The must-read stories and debate in health policy and leadership.

Breaking the cycle

System leaders are laying the ground for getting performance back on track. This follows years of promising to deliver ambitious targets in year, only to fall short – a cycle which has cost them serious credibility with the government.

The NHS last hit the 95 per cent target in July 2015, and system leaders have promised to get this back on course in each of the last two years. Next Steps on the Five Year Forward View, published in March 2017, pledged most trusts would be fully compliant at 95 per cent by March 2018, and the whole system by the end of 2018.

This has failed. The “rolled forward” trajectory in the 2018-19 planning guidance – aiming to get the system heading in the right direction “within the course of 2019” – is now also unlikely.

There’s been a similar pattern with elective and cancer waiting times.

Yet news today suggests the NHS long-term plan, expected in the near future, might finally break the cycle. An NHS Improvement statement – published alongside its quarter two report today – said: “The long-term plan for the NHS will signal a reset on performance over the next five years…”

That doesn’t rule out unrealistic improvement targets within the five years coming later, but it is a strong signal that some more long-term thinking is going on.

Takesies backsies

As real efficiency savings – in terms anyone outside the NHS would understand – get harder to make, trusts have had to look elsewhere.

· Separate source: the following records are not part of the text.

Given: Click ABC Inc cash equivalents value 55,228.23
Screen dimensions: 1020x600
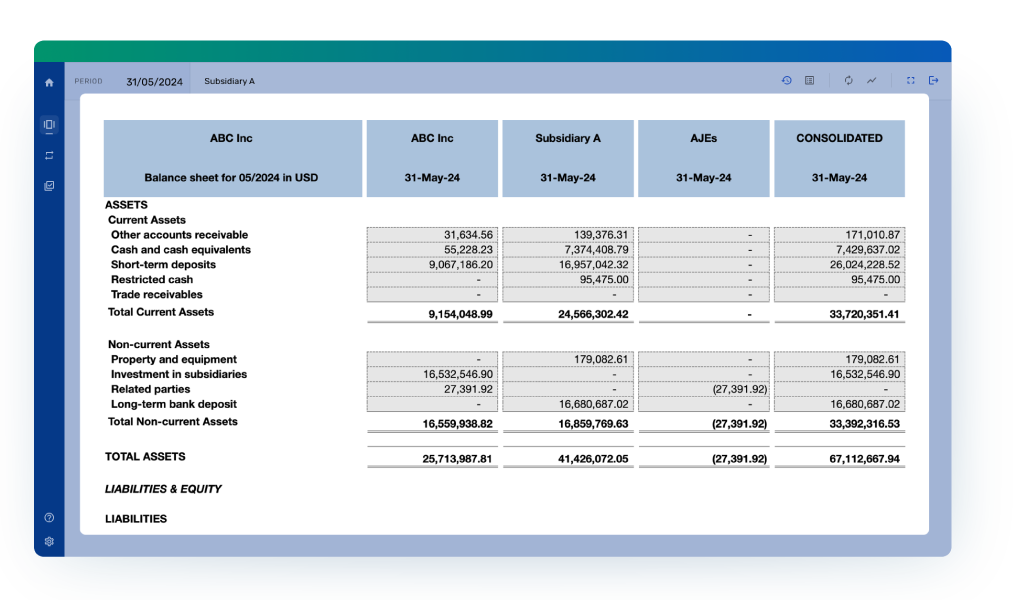Looking at the screenshot, I should tap(432, 250).
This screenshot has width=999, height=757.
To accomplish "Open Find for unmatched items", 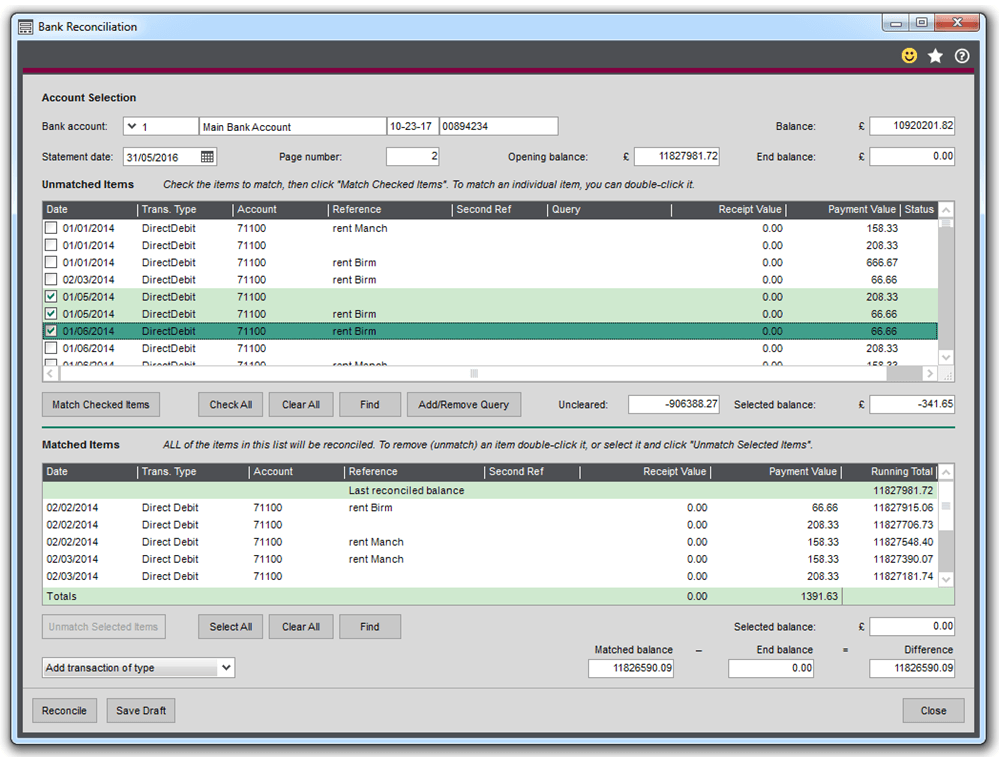I will tap(369, 404).
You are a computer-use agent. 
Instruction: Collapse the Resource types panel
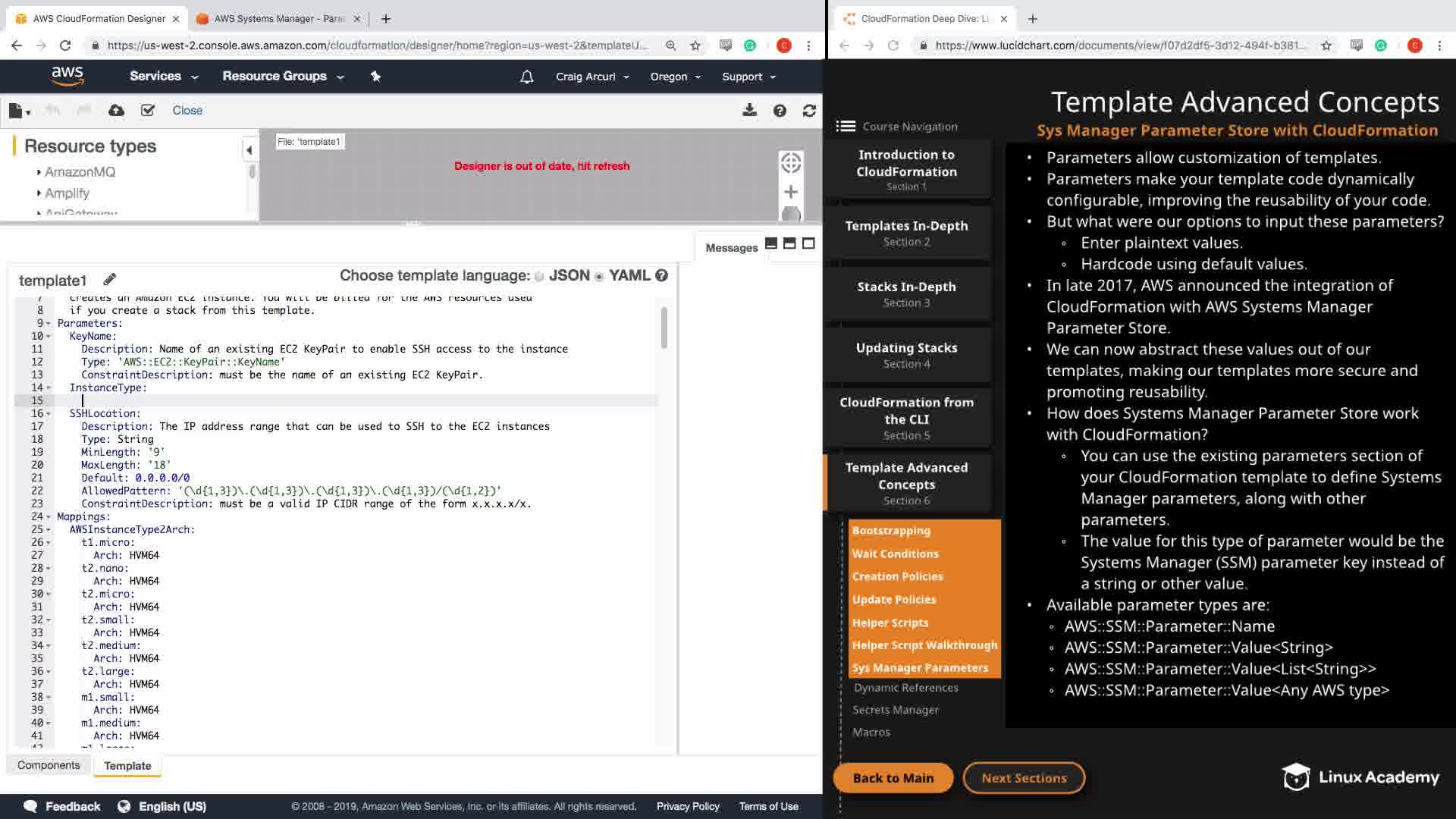click(x=249, y=150)
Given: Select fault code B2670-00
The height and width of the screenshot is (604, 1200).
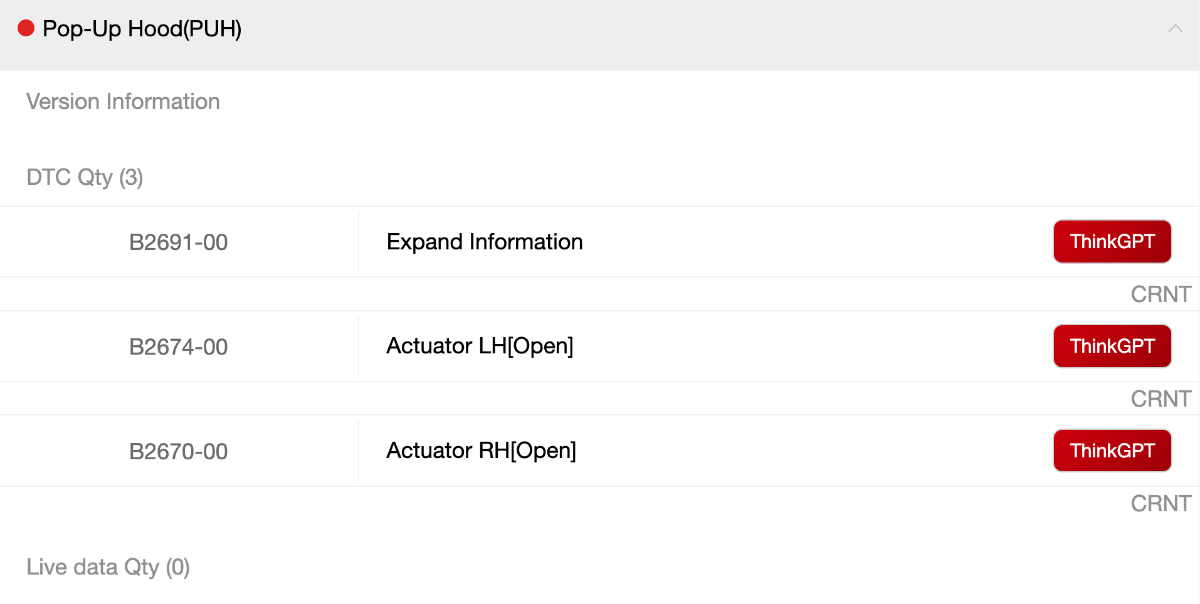Looking at the screenshot, I should tap(179, 451).
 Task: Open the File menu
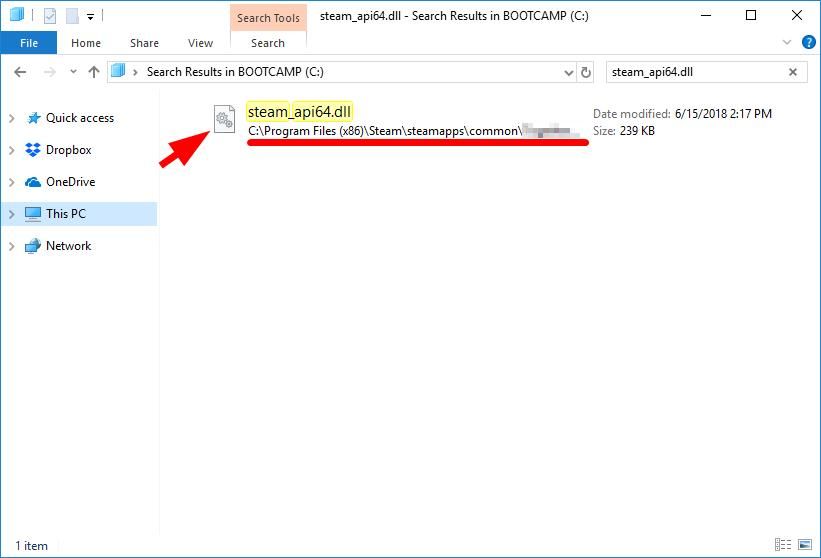29,43
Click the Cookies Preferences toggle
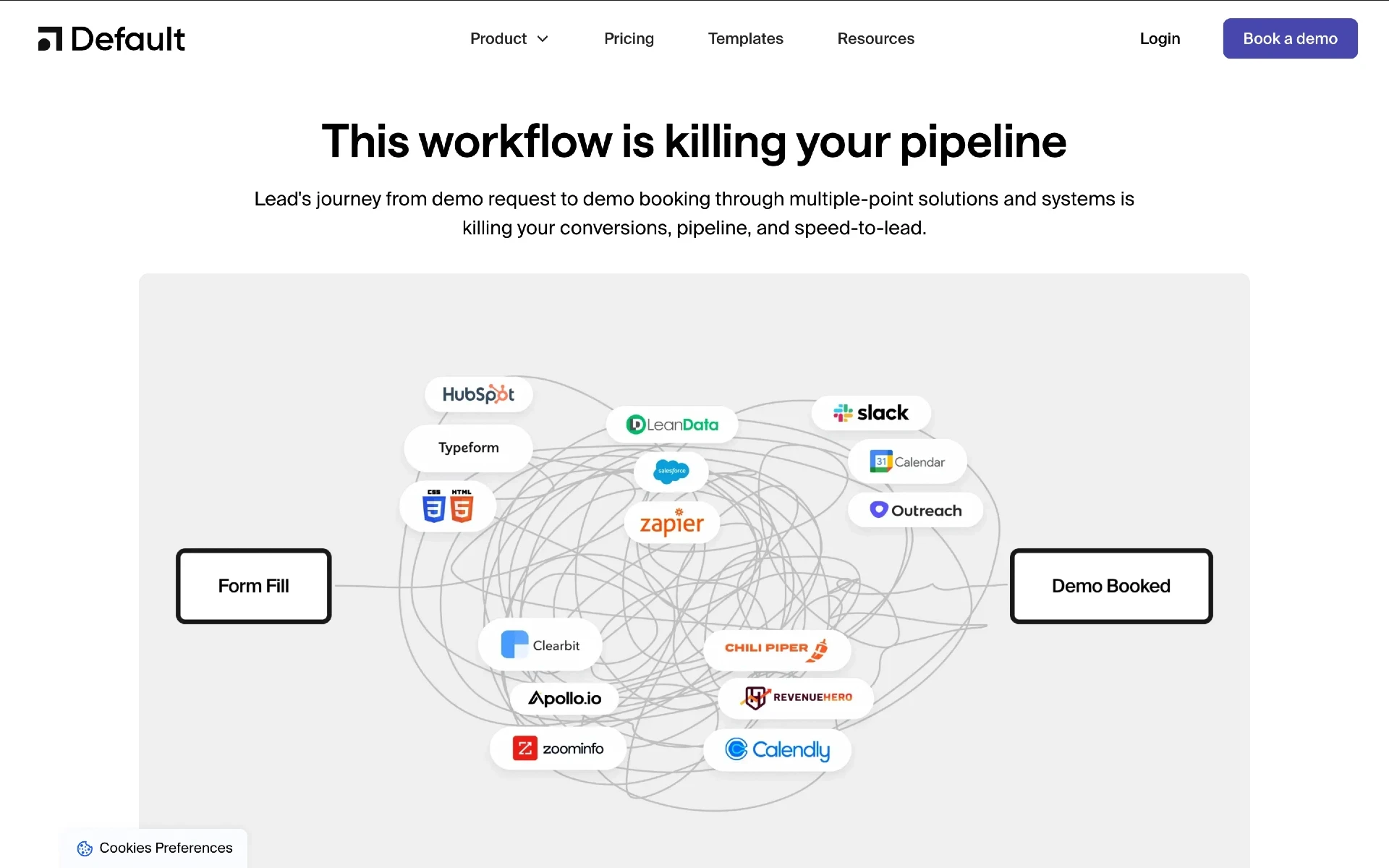This screenshot has width=1389, height=868. [154, 847]
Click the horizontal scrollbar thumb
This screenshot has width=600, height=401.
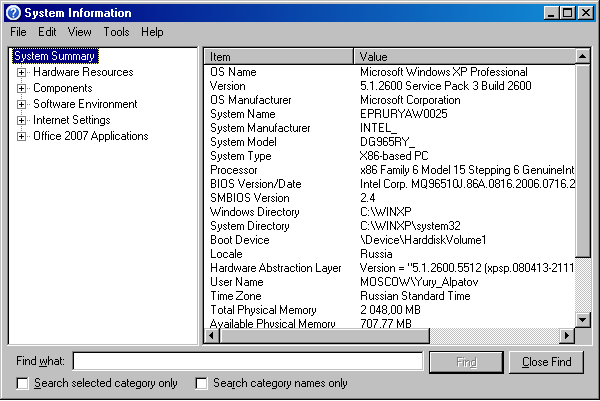324,336
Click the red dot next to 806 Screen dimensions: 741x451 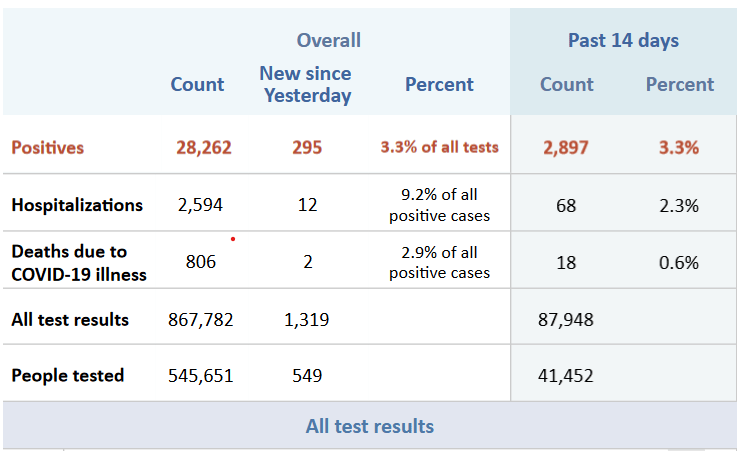tap(233, 239)
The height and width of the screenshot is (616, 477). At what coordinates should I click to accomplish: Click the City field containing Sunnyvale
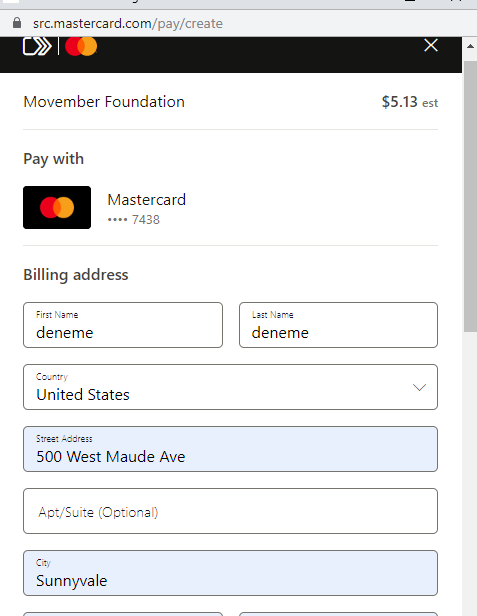tap(230, 573)
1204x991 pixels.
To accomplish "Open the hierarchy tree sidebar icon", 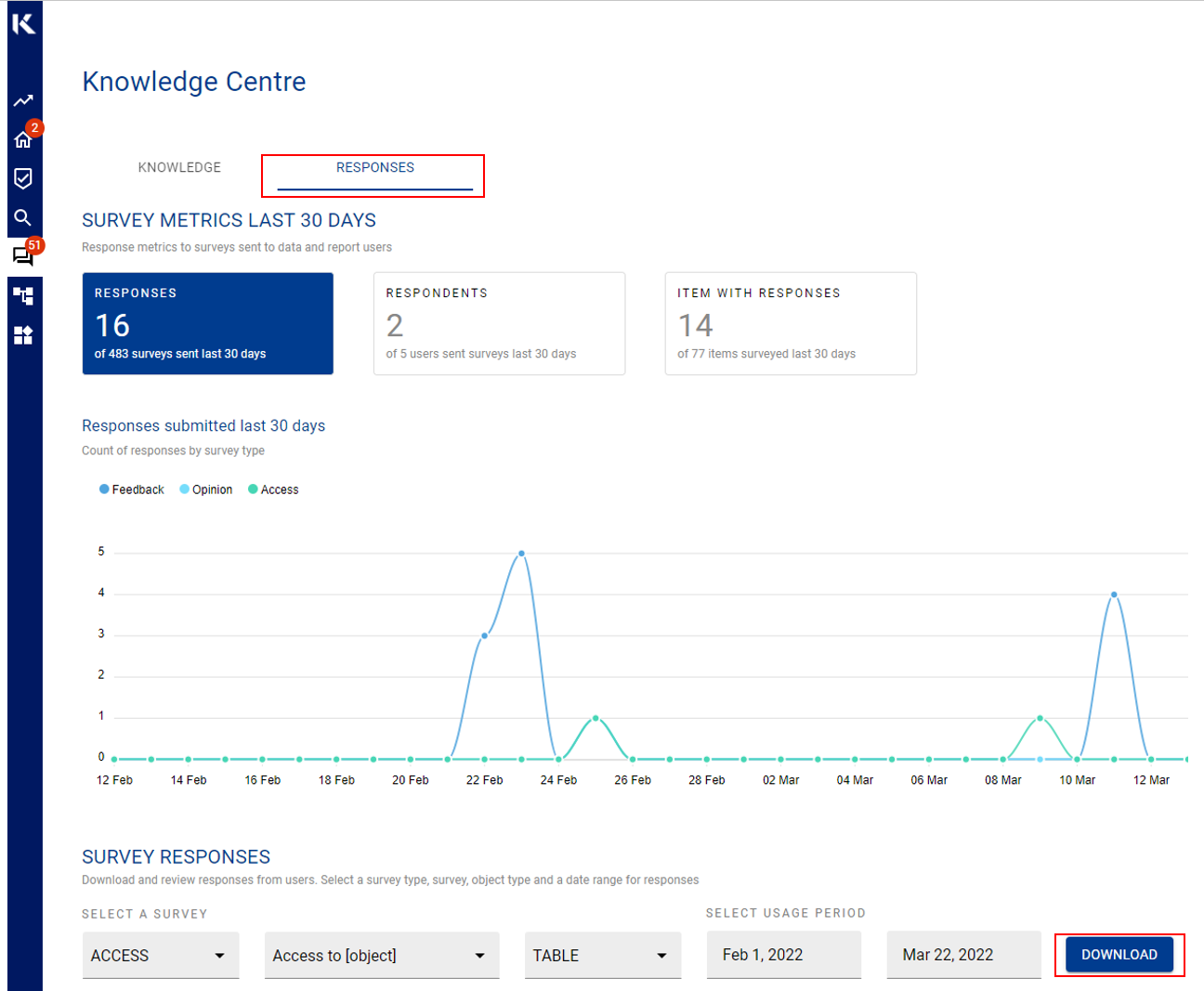I will click(x=23, y=295).
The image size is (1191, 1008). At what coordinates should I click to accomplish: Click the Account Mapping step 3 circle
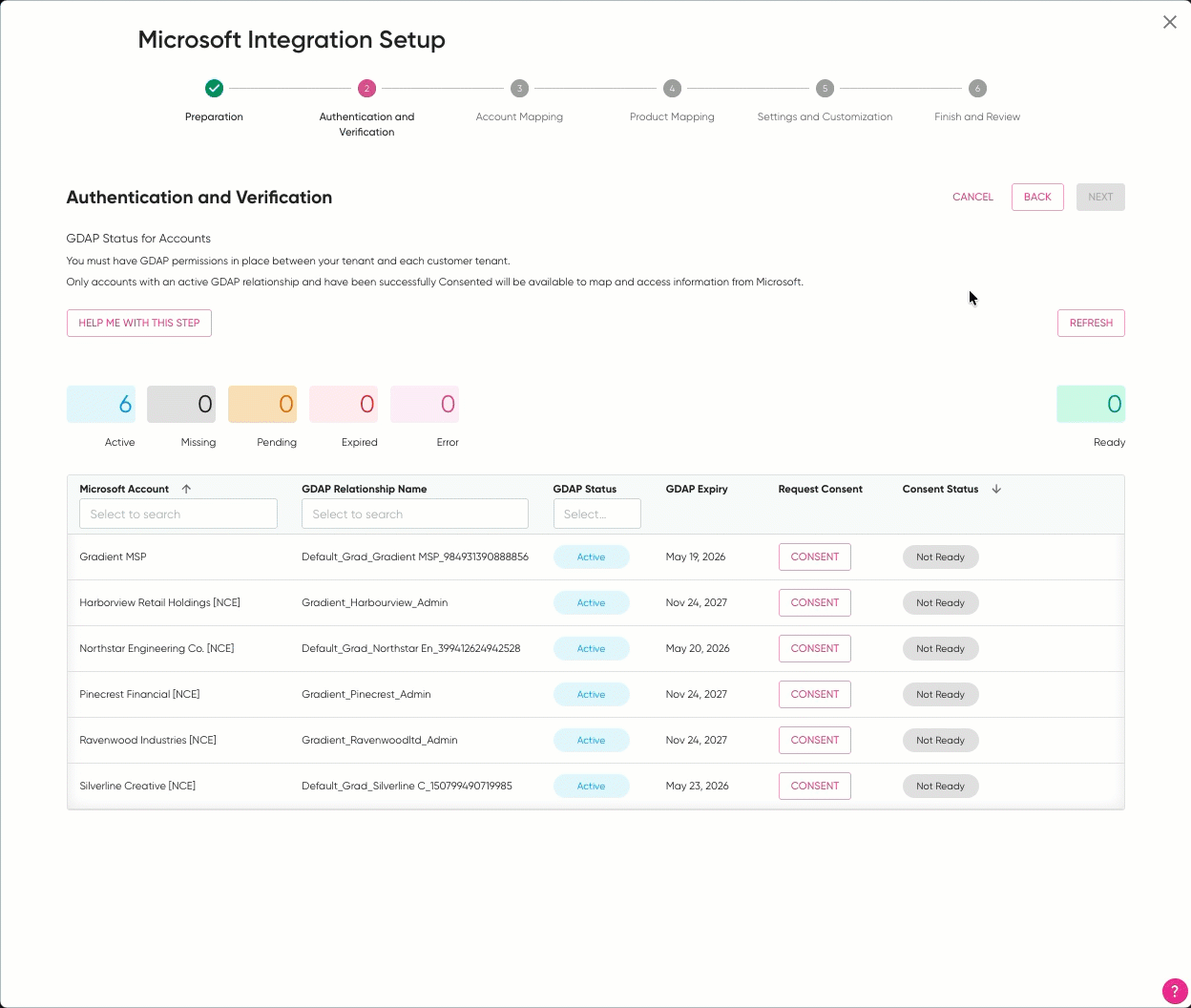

It has long been a baffling part of the NHS finance world that “cost improvement plans” could include income. But they do, and it forms an increasingly large proportion of the “savings” across the provider sector.

In most cases this is NHS income, ie: “Let’s do more work than commissioners want us to. Their demand management plans never work anyway.”

This worked fine when there was more money around. But, as NHS England got tougher with clinical commissioning groups, this became more difficult.

NHS England is fiercely retentive about the details of the arbitration processes these conflicts entailed (partly because it encouraged more trusts to challenge, it accidentally revealed. Also, the process highlights the let’s-play-shop nature of the NHS quasi-internal quasi-market).

So could some of the answer be for NHS trusts to do more private work?

Private hospital care is a £5bn industry that depends on your own consultants anyway, so why not try and grab some of that back?

Maybe real income is better than a bogus saving?

The shinier, big name providers have been doing this for some time. As the most recent annual accounts data shows, the top 10 earners from private patients are still all in London. It’s an industry with a turnover of more than a quarter of a billion in the capital, it has big-name medics and can be combined with a shopping trip for the wealthy from around the world (there is also the lucrative embassy trade in London, although try and get your money upfront from Libya).

The news from the rest of England is not as good. Private earning outside the capital largely stagnated in 2017-18.

It isn’t exactly clear why this was, but there is a train of thought that smaller trusts, where there is only one private operator competing, could do a line of low complexity private work quite successfully.

Overall, there is just not that much scope for the NHS to do this. As interesting as it would be to have a private unit do work the NHS will no longer fund or offer richer new parents a sideroom in the maternity unit, it’s not going to dig trusts out of their funding holes.

And considering the main problem is staffing, private work could get harder to justify rather than easier.

Commendable as it is that Basildon and Thurrock University Hospital Foundation Trust trebled its private earnings year on year (they would not explain how, so it could just be a change in where they recorded income) it might sit uneasily alongside figures for NHS treatment showing an increase in waiting times for NHS patients.

Private patients jumping the queue for treatment is a queasier position for the NHS when its own waiting times are rising.

That said, it might still be less contentious than increasing car parking charges.